How to overcome the 5 key challenges of a supply chain and procurement transformation
Zhibek Valevka, Associate at Odgers Connect, explains how to overcome the common challenges of large-scale supply chain and procurement transformations
When it comes to supply chain and procurement transformation, there’s no on and off switch. Any small to medium sized business is likely to process thousands of transactions every day. For industries such as pharmaceuticals, retail and manufacturing, it is the lynchpin of an organisation’s operations. The functions are dynamic, constant and essential. Transforming them is like trying to paint a ship that’s already in the water.

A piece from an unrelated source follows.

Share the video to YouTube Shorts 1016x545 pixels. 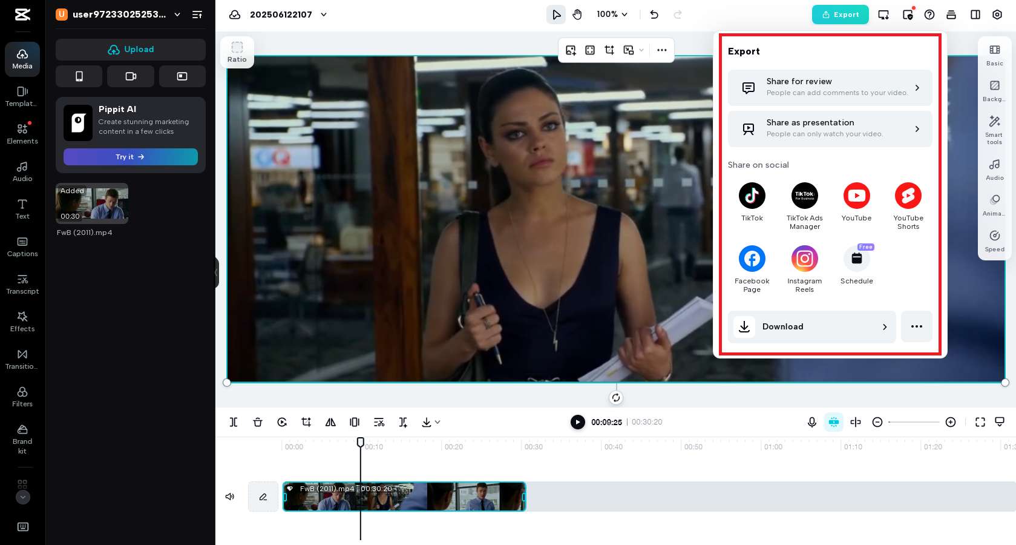(908, 195)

It is however, an area of the transformation space we know intimately, with independent consultants in Connect’s network working across a wide range of organisations and industries, from construction right through to biopharmaceuticals and industrial manufacturing. Our independent consultants help organisations with every flavour of supply chain and procurement transformation. With that in mind, I spoke to three of our independent experts about some of the common pitfalls organisations face and how they can be overcome.
1. Ensure complete end-to-end visibility of your supply chain
Few companies have true visibility of their end-to-end supply chains, both upstream and downstream. This lack of oversight means that the implementation of any transformation can fall victim to an absence of steering and risks becoming fragmented, with any changes focused on specific areas, rather than the entire supply chain.
Chris Cromey-Hawke is an Odgers Connect Ambassador and supply chain and operations strategy consultant. He advises companies should gain a complete picture of their end-to-end structure, flows and policies before conducting a transformation project. “Very few companies have invested in any form of robust mapping. However, without this it is hard for an organisation to understand what they are dealing with holistically. The natural tendency is therefore to segment and focus on those areas they can influence.”
Guy Brammar is a specialist supply chain improvement and planning advisor and former PwC management consultant. He agrees: “everyone gets this wrong but it’s the most important aspect of a transformation. Measure where you’re starting from and where you’re going to. Describe the operation of the current model and then you can go about detailing every one of the changes you want to make.”
2. Invest in inventory management and optimisation
Inventory cost reduction is one of the most common drivers of any supply chain and procurement transformation. However, reducing inventory cost effectively and accurately is one of the hardest supply chain management challenges. It is therefore critical that any transformation is preceded by competent inventory analysis and a pilot model to pressure test key policies such as safety stocks or run and production frequencies.
“Few companies really analyse and understand the components of their inventories or the underlying drivers, making it very difficult to set appropriate policies and ensure inventory investments are optimised,” Chis told me.
“Companies that get this wrong often find they don’t have enough space for the inventory and have to compensate by trying to increase the frequency of distribution,” Guy Brammar said.
3. Consider more than just unit cost when identifying savings
Whilst cost reduction is often a primary aspect of any supply chain and procurement transformation, organisations should not focus solely on achieving a price reduction from contracts. If they do, the full potential for benefits is likely to be missed. Organisations should consider alternative contract models or service delivery approaches in their pursuit of cost reduction.
Guy Redhead is a former EY management consultant and supply chain and commercial programme transformation specialist. He told me that, “historically, procurement has used sourcing methods to reduce unit costs on an initiative by initiative basis. This often comes at the expense of the wider portfolio of spend or neglects the life-cycle cost of assets. Your procurement function should use a category planning process to drive a more holistic view of spend prior to undertaking discrete go–to–market activities.”
4. Integrate your suppliers into the long-term strategic plan
Any transformation should incorporate a supplier management framework that aims for ongoing sustainable value creation. This should be balanced with managing commercial, contractual and reputational risk.
“Performance management should create incentives for suppliers to support the delivery of your organisation’s objectives,” Guy Redhead said, “any future framework needs to include segmentation, performance incentives and a clear articulation of organisational accountability and responsibility.”
If this is not included in the transformation programme then it leaves the organisation open to potential setbacks on the suppliers end and the risk of ignoring legal issues until they become a serious problem.
5. Plan for unforeseen problems
Due to the complexity of the supply chain and procurement function, transformation programmes almost always take longer than planned. Likewise, something almost always goes wrong.
“When you’re mapping out your changes, you need to identify the biggest risks and run models on what their impact might be,” Guy Brammar told me, “ensure you have a contingency plan and make sure it incorporates any potential major failures.”
Guy advises to plan for unforeseen problems across the whole programme and to implement a ‘failure, mode and effects’ model to help discover design flaws in processes.